# [Task directions]
Your response should consist of the entries below, reproduced exactly and without their images.
*** Opening of Records for processing ***
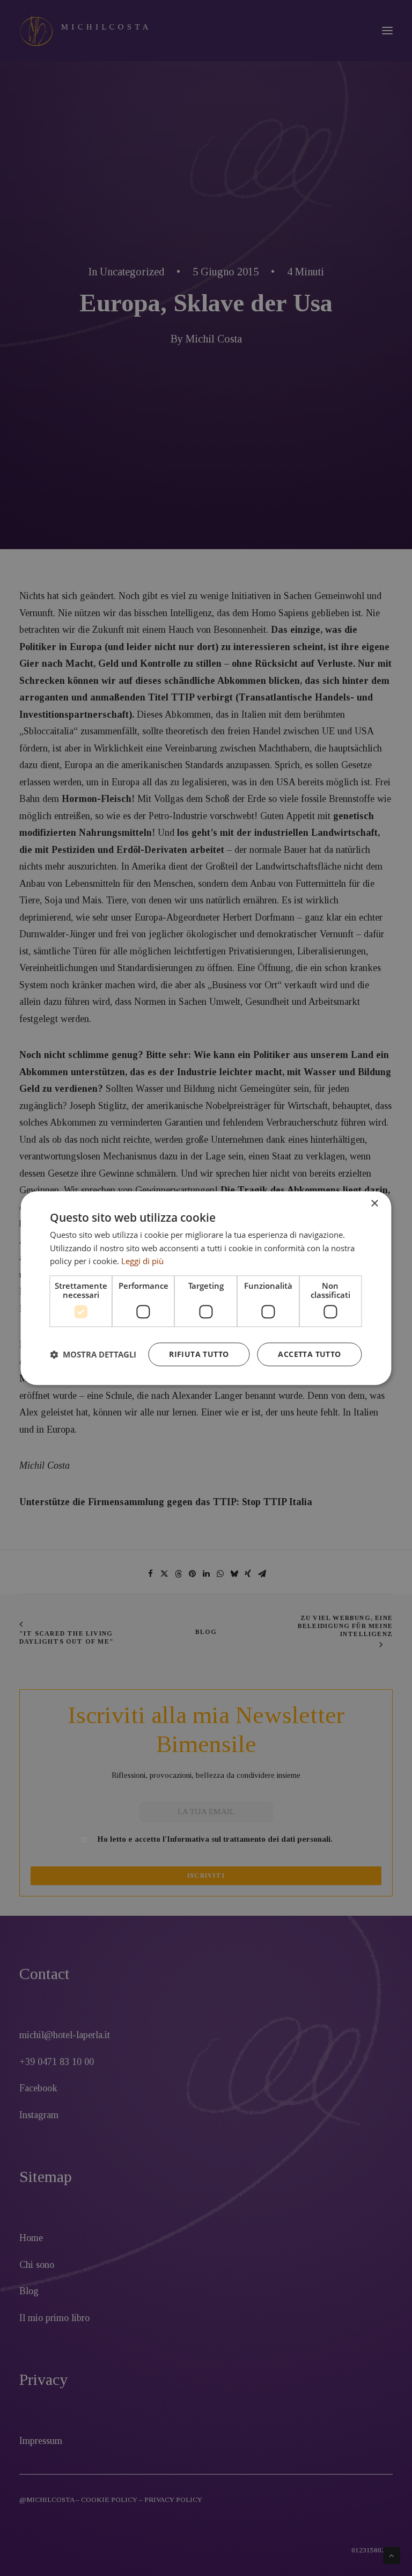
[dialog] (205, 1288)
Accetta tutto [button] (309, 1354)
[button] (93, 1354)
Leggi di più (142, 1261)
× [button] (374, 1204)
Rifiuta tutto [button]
*** Close of Records for processing ***
# [Task response]
[dialog] (205, 1288)
Accetta tutto [button] (309, 1354)
[button] (93, 1354)
Leggi di più (142, 1261)
× [button] (374, 1204)
Rifiuta tutto [button]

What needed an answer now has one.